The board was tested in open stand with that configuration:

 

CPU: Intel Core i7-4770K C0 (Haswell), 3500 MHz, Socket 1150

Motherboards:

- ASUS Maximus VI Hero, Intel Z87, BIOS 0020 (14 июня 2013);

- ASUS Maximus VI Extreme, Intel Z87, BIOS 0021 (14 июня 2013);

- ASUS Gryphon Z87, Intel Z87, BIOS 3009 (24 мая 2013);

- Intel DZ87KLT-75K (Kinsley Thunderbolt), Intel Z87, BIOS 0334 (8 мая 2013);

RAM: GeIL EVO Corsa GOC316GB2400C11QC (Samsung K4B2G0846D-HCH9) DDR3-2400 4x4 Gb

VGA: Intel HD Graphics 4600

SSD: Corsair Neutron GTX 120Gb (firmware M206)
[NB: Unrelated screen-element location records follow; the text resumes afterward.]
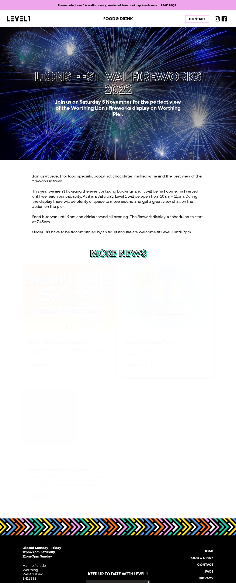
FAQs (209, 571)
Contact (197, 19)
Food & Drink (118, 19)
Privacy (206, 578)
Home (209, 551)
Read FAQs (168, 5)
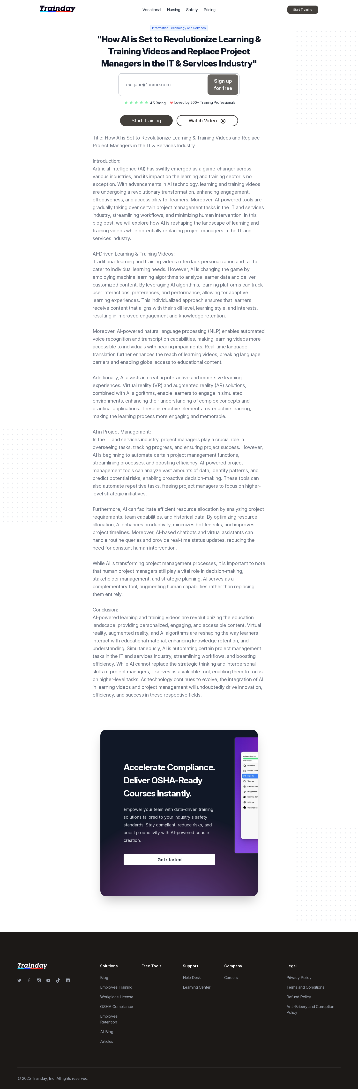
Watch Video (207, 121)
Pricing (210, 9)
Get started (169, 859)
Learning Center (196, 987)
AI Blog (106, 1031)
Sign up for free (223, 84)
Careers (231, 977)
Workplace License (116, 996)
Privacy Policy (299, 977)
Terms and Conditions (305, 987)
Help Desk (192, 977)
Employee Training (116, 987)
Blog (104, 977)
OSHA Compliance (116, 1006)
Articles (106, 1041)
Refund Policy (298, 996)
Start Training (146, 121)
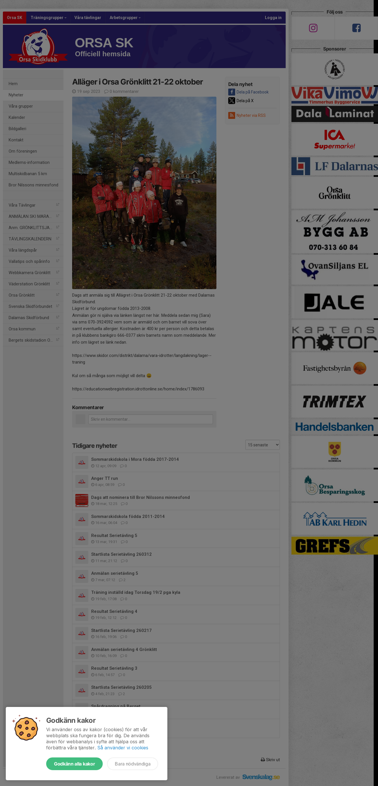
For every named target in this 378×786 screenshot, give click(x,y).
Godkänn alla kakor (74, 764)
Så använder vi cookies (122, 748)
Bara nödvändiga (132, 764)
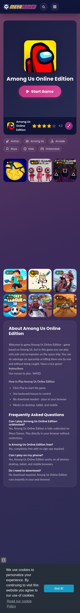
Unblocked (49, 149)
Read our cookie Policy (19, 603)
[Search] (44, 7)
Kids (28, 149)
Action (12, 141)
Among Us (35, 141)
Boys (11, 149)
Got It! (58, 588)
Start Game (40, 91)
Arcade (57, 141)
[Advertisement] (40, 225)
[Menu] (55, 7)
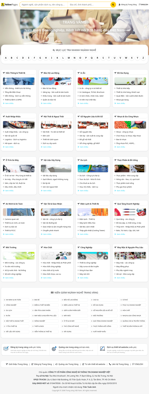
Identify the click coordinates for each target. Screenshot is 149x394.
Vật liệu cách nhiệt (87, 226)
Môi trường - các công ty (15, 263)
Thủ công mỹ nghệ (71, 326)
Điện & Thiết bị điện (42, 305)
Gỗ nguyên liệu (86, 132)
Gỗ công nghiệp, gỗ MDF (90, 143)
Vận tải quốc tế (11, 135)
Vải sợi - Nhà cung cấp (125, 274)
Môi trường (11, 247)
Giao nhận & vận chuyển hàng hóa (57, 226)
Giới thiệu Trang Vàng (18, 364)
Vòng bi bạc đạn (86, 270)
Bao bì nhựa (121, 139)
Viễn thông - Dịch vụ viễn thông (17, 96)
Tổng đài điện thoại (12, 92)
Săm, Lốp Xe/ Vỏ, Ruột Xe (15, 183)
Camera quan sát (12, 219)
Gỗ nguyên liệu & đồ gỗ (91, 116)
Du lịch (83, 160)
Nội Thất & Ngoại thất (54, 116)
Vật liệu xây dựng (52, 160)
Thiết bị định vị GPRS (13, 99)
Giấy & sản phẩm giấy (72, 310)
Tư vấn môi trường (12, 266)
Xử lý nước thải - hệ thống (15, 270)
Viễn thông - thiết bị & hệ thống (17, 88)
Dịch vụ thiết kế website (121, 347)
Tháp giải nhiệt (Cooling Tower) (92, 230)
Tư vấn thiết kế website (95, 364)
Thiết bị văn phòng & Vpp (132, 326)
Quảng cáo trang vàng (74, 347)
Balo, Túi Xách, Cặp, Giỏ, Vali (127, 230)
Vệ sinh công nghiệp (13, 274)
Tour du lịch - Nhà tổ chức (90, 179)
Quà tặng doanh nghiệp (128, 204)
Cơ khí (125, 300)
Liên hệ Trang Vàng (120, 364)
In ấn (82, 73)
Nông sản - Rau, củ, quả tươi (127, 179)
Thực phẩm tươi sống (125, 183)
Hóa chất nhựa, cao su (52, 274)
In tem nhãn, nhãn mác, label (91, 96)
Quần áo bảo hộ (49, 99)
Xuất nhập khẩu (13, 116)
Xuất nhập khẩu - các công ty (16, 132)
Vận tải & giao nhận (53, 204)
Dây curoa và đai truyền (89, 266)
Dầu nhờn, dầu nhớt (13, 187)
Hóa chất (48, 247)
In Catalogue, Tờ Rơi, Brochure (92, 92)
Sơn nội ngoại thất (50, 187)
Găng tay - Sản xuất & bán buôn (56, 92)
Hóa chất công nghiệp (52, 266)
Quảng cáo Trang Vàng (68, 364)
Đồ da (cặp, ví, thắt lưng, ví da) (128, 223)
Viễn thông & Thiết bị (15, 73)
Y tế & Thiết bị (11, 326)
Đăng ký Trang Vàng (128, 4)
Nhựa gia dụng (122, 99)
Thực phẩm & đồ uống (127, 160)
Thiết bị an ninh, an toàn (15, 223)
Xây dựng (67, 331)
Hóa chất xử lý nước (51, 270)
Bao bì (36, 300)
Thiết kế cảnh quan (50, 139)
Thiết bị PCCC (10, 230)
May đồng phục (122, 266)
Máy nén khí (85, 274)
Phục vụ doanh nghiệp (132, 305)
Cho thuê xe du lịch (87, 183)
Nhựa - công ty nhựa (124, 132)
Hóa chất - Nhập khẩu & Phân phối (57, 263)
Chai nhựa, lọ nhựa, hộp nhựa (128, 135)
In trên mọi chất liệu (88, 99)
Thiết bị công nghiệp (88, 263)
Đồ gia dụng (123, 73)
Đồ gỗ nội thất (85, 139)
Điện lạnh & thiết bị (89, 204)
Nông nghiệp (39, 321)
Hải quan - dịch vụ (12, 143)
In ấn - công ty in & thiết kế (91, 88)
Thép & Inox (39, 326)
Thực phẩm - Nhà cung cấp (127, 175)
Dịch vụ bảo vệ (11, 226)
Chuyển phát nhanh (51, 230)
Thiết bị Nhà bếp (123, 88)
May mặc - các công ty (125, 263)
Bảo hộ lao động (51, 73)
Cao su (96, 300)
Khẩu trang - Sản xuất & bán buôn (56, 96)
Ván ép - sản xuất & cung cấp (91, 135)
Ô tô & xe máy (12, 160)
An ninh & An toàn (14, 204)
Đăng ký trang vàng (26, 347)
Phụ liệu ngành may (124, 270)
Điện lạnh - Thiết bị (87, 219)
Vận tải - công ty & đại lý (52, 219)
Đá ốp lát (46, 183)
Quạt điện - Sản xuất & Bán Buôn (129, 96)
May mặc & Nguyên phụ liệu (130, 247)
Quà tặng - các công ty (125, 219)
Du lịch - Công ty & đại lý (89, 175)
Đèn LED (46, 135)
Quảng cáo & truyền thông (134, 321)
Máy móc (67, 316)
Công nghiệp (86, 247)
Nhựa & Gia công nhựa (127, 116)
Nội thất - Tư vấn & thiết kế (54, 132)
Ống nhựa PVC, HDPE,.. (125, 143)
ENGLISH (143, 4)
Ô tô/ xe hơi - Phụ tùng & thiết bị (18, 175)
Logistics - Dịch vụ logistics (15, 139)
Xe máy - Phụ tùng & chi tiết (16, 179)
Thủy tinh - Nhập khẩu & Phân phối (130, 226)
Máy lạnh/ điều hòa (87, 223)
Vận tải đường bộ (50, 223)
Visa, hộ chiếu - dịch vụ (89, 187)
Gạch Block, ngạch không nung (55, 179)
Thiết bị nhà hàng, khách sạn (128, 92)
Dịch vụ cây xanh (49, 143)
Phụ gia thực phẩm (124, 187)
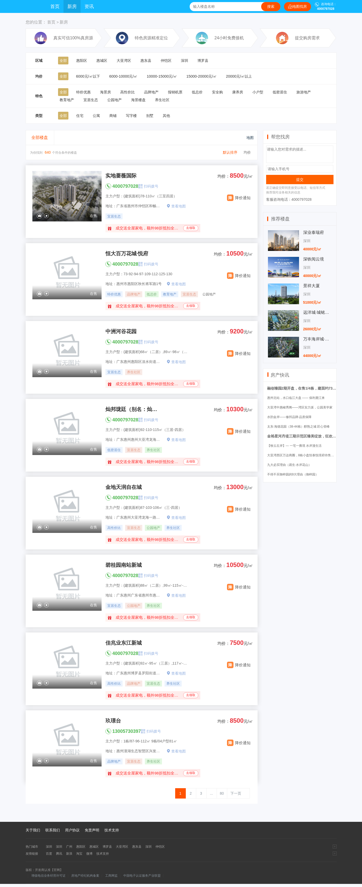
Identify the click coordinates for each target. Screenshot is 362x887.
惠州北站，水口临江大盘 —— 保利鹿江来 (296, 398)
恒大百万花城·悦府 (126, 253)
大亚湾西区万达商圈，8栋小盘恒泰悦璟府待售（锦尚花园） (308, 455)
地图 (246, 137)
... (211, 793)
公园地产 (114, 100)
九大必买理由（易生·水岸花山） (289, 465)
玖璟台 (113, 721)
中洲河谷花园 (121, 331)
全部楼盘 (39, 137)
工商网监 (111, 875)
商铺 (113, 116)
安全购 (217, 92)
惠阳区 (81, 60)
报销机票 (175, 92)
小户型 (257, 92)
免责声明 (92, 830)
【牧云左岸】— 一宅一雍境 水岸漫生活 (294, 446)
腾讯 (59, 853)
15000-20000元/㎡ (201, 76)
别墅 (149, 116)
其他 (166, 116)
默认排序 (230, 152)
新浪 (69, 853)
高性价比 (127, 92)
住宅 (79, 116)
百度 (49, 853)
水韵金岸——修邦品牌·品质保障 (289, 417)
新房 (72, 6)
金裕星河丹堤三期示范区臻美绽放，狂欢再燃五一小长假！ (314, 436)
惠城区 (101, 60)
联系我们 (52, 830)
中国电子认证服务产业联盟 (142, 875)
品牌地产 (151, 92)
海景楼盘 (138, 100)
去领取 (190, 228)
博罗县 (202, 60)
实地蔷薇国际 (121, 175)
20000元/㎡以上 (239, 76)
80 (222, 793)
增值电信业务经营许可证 (48, 875)
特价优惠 (83, 92)
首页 (55, 6)
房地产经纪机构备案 (85, 875)
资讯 (89, 6)
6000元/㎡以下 (88, 76)
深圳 (184, 60)
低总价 (197, 92)
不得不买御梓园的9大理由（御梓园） (293, 474)
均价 (247, 152)
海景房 (105, 92)
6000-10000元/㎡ (123, 76)
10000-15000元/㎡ (162, 76)
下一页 (235, 793)
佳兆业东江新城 (123, 643)
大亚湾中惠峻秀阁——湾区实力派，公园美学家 (299, 407)
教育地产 (67, 100)
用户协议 (72, 830)
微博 (89, 853)
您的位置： (36, 22)
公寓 (96, 116)
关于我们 (33, 830)
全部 (63, 60)
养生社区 (162, 100)
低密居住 (280, 92)
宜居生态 (90, 100)
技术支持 (111, 830)
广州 (69, 846)
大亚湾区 (124, 60)
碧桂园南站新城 (123, 565)
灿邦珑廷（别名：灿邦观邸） (132, 409)
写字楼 (131, 116)
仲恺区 (166, 60)
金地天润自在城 (123, 487)
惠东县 (145, 60)
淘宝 (79, 853)
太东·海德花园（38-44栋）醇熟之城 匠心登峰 (298, 426)
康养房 (237, 92)
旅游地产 (303, 92)
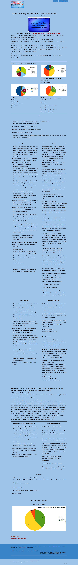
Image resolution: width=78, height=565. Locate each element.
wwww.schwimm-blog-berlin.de (24, 550)
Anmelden (65, 563)
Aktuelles (55, 1)
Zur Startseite (15, 536)
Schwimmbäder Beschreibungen (18, 538)
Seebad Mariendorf (63, 1)
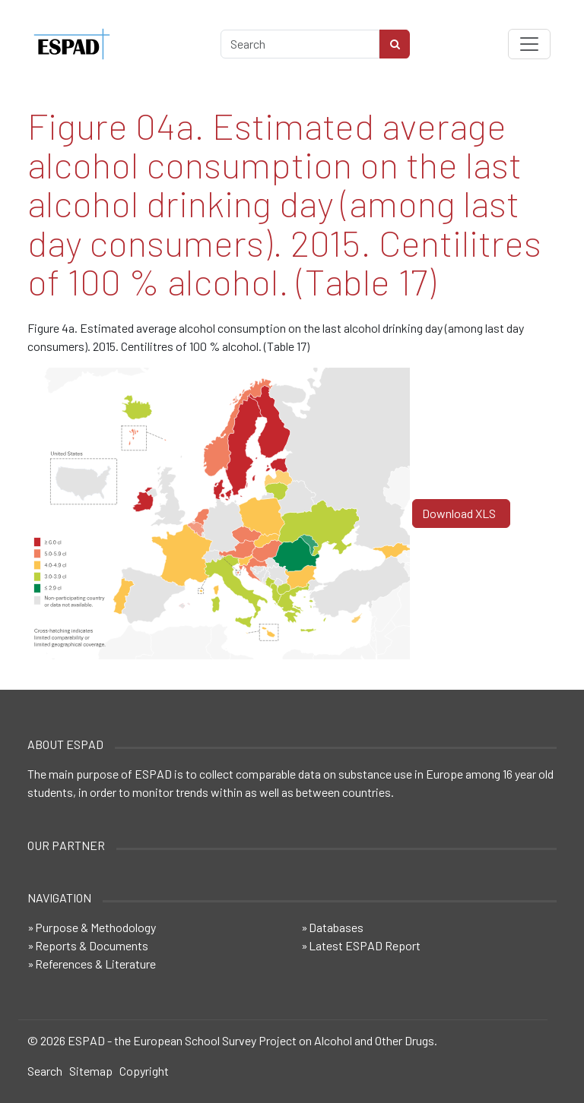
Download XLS (461, 513)
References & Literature (95, 963)
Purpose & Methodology (95, 927)
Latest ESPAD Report (365, 945)
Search (44, 1070)
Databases (336, 927)
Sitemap (91, 1070)
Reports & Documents (91, 945)
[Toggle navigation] (529, 44)
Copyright (144, 1070)
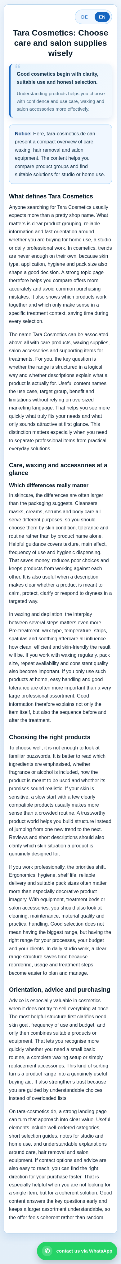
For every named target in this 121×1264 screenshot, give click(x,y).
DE (84, 16)
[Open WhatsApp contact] (77, 1251)
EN (102, 16)
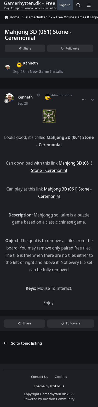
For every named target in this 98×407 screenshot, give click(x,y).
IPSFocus (57, 386)
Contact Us (39, 377)
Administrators (56, 95)
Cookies (61, 377)
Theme (39, 386)
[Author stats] (92, 99)
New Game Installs (46, 71)
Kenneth (25, 63)
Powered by (49, 399)
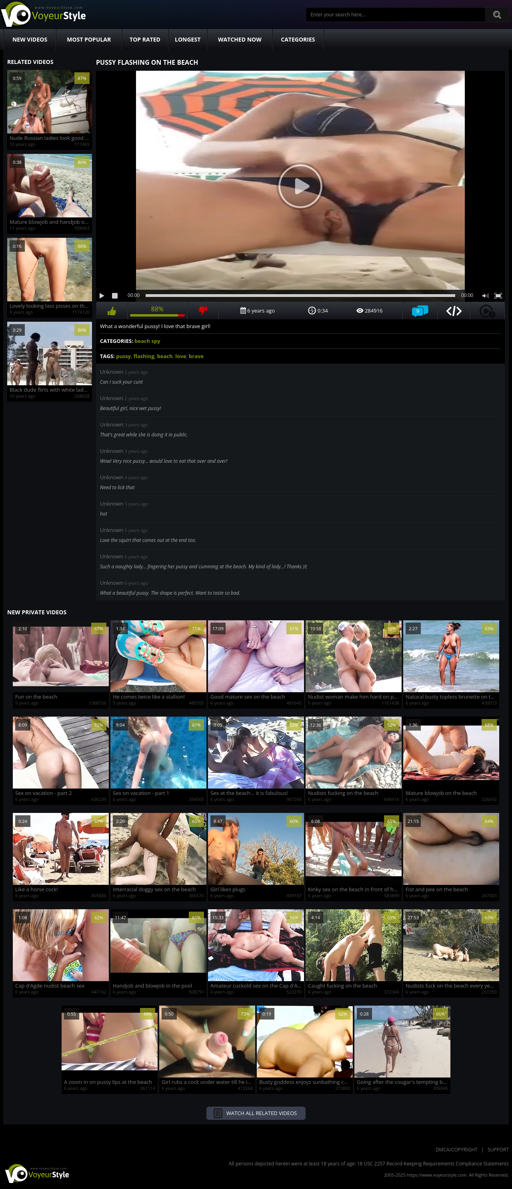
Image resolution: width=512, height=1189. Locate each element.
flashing (144, 356)
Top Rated (145, 39)
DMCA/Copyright (457, 1149)
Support (498, 1149)
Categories (298, 39)
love (180, 356)
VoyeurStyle (36, 1173)
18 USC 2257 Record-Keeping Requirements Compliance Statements (433, 1163)
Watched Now (240, 39)
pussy (123, 356)
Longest (187, 39)
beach (164, 356)
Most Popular (89, 39)
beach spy (147, 341)
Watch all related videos (261, 1113)
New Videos (29, 39)
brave (196, 356)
PSU: Corsair Professional Series Gold AX1200 (CMPSU-1200AX) 1200W

Thermal interface: Arctic Cooling MX-4

CPU cooler: Thermalright Archon + 2x Thermalright TY-140 140-mm fans.

 

Drivers and software used:

- Windows 7 Service Pack 1 x64 v6.1.7601;

- Intel Chipset Device Software v 9.4.0.1017;

- Intel Management Engine Driver v9.5.0.1428;

- Intel Rapid Storage Technology Driver v12.6.0.1033;

- Intel HD Graphics driver v15.31.7.3131;

- Intel USB 3.0 Driver v2.5.0.19;

- CPU-Z v1.64.1;

- GPU-Z v0.71;

- LinX v0.6.4 + updated linpack_xeon64.exe from Linpack v10.3.11.019;

- Final Wire AIDA64 Extreme Edition v2.85.2454 beta;

- MaxxMEM v1.99;

- Super PI / mod v1.6;

- Hexus PFfast v4.1;

- wPrime v1.55;

- WinRAR v5.00b2 x64;

- Cinebench R11.5

- UnRAR-crack Benchmark 2011;

- Fritz Chess Benchmark.

 

Overclocking results

 

My 4770K can do 4500MHz 1.17V on air, but it need ambient air temp around +25°C foer that.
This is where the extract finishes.